Abortion Series by Paula Rego

Loss… Motherhood often presented as an expectant story that ends with the birth and care of a healthy child. That the exhibition also tackles disability and loss is much to its credit. Miscarriage and infertility are also given space in the displays and to my mind forms one of the most poignant sequences in Acts of Creation. The private keening over the inability to have a child when all around you share photos of their newborns, or the grief that accompanies miscarriage can make it so very difficult to look at swelling bellies or mothers wheeling their young charges in prams. I was so very moved by this thread in the displays, and they took me back to my own miscarriages many years ago. The combination of Self-Portrait with Lost Baby, and Her name is Rosie set underneath the self-portrait, both by Nancy Willis, is full of pathos, as is Elina Brotherus’ Annonciation, ‘waiting for an angel who never shows up’ after five years of infertility treatment. The photographic sequence of (mostly) a young woman captured in a variety of domestic, intimate and reflective poses, the stock pile of drugs for fertility treatment, speaks to powerful forces outside a woman’s control too… the all-consuming desire, the yearning and keening over what one cannot have. Brotherus’ final photograph is added to signal a coming-to-terms with barreness; there she holds a baby surrogate in the form of a small dog amidst leafy surroundings. However the earlier sequences were so wrenching that I’m not sure that last photo provided any closure in my own mind. Jessa Fairbrother’s Role Play, a sequence of black and white images of a woman posing with a cushion painted in gold, simulating a pregnant belly swelling up and also shrinking, is so very compelling. I almost couldn’t bear to look at it. The painted gold expands to colour the cushion but also leaks out in rivulets around the woman who appears less photographically realistic and more painterly in the last few frames of the display.

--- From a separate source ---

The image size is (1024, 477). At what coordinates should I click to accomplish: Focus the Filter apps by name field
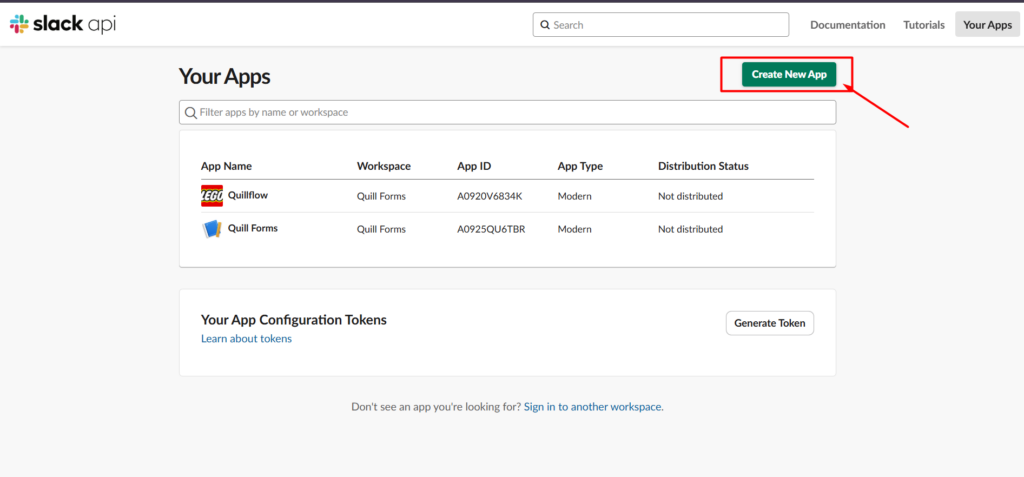tap(507, 112)
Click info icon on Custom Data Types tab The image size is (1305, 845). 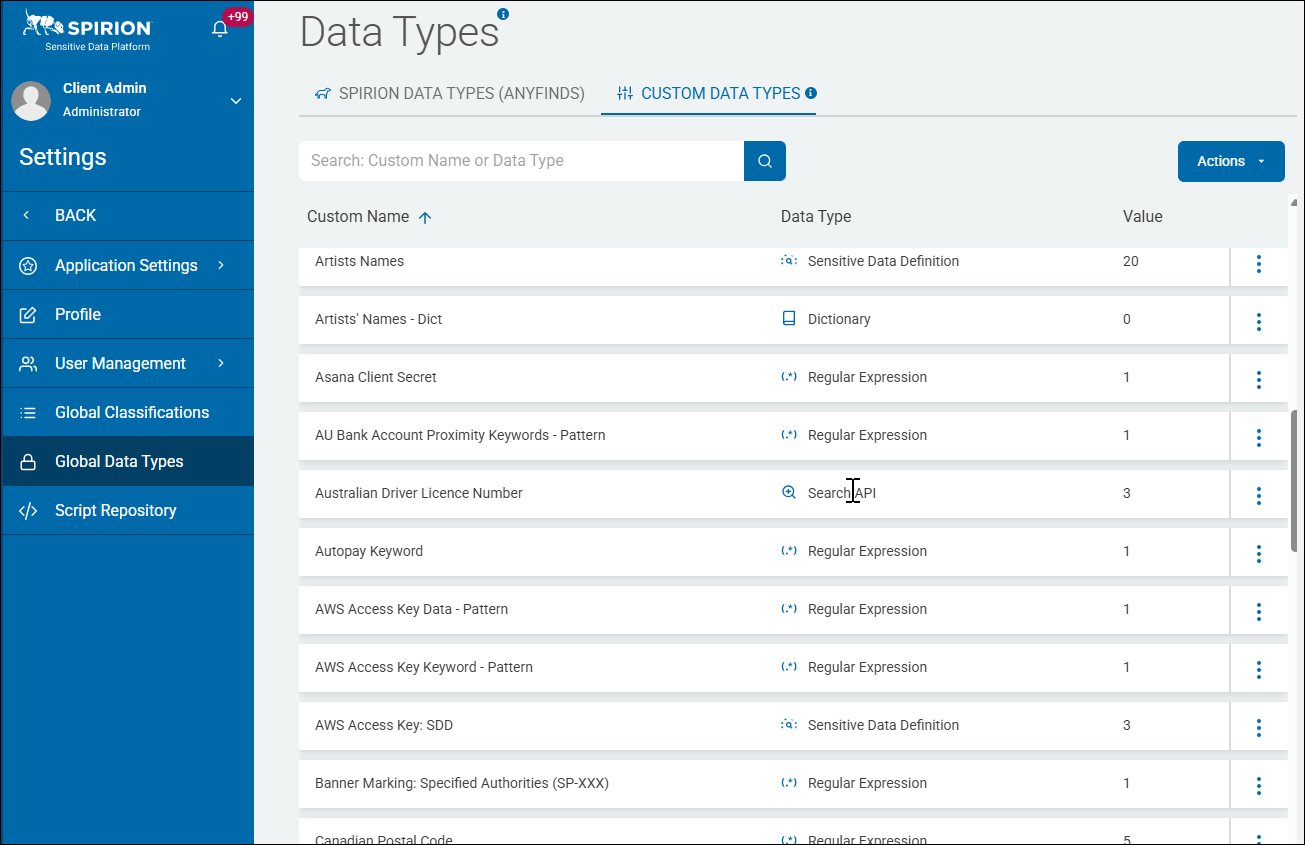(x=811, y=93)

Role Play by Jessa Fairbrother

After my return visit, I thought to myself, what’s in a name? Motherhood… That question brings to mind Denise Riley’s now largely forgotten book, Am I that Name?, published in 1988, which was so very important in academic circles for a time. In it Riley asserts rather strikingly (especially to feminists) that what the word ‘women’ names is ‘a volatile collectivity in which female persons can be very differently positioned, so that the apparent continuity of the subject of “women” isn’t to be relied on; “women” is both synchronically and diachronically erratic as a collectivity, while for the individual, “being a woman” is also inconstant, and can’t be an ontological foundation.’ And why? Because what that name signifies changes across time and in relation to how biological and social processes are understood, interpreted and interlinked. Despite intersectionality, that name may not also always occupy front of house and in advance of any other kind of identity we might inhabit (social position, class, ethnicity etc) at any given time. Thus the volatility and mutability of such an idea of a collective. However, as Riley is at pains to also assert, ‘a severe philosophical struggle to penetrate this category has not eliminated the tactical need to periodically break again into separately gendered designation’. We may still need that collective pronoun for emancipatory agency but we should not reify or petrify it. Motherhood. The exhibition offers more pathways than what I have mentioned here all too briefly. For example, Barbara Walker’s Louder than Words series show images of city spaces and her son’s form drawn on racialised police surveillance sheets speaks to a thread on black mothers while Marlen Dumas Underground Series is but just one of the mother-daughter art collaborations. These take you down other ‘desire paths’ that in your visit you might walk in contrast to mine. Acts of Creation is so much more than the sum of its parts, however beautiful or compelling each individual work might be. It certainly takes up Riley’s challenge to think about how we name, and what is signified by names, very thoughtfully and engagingly.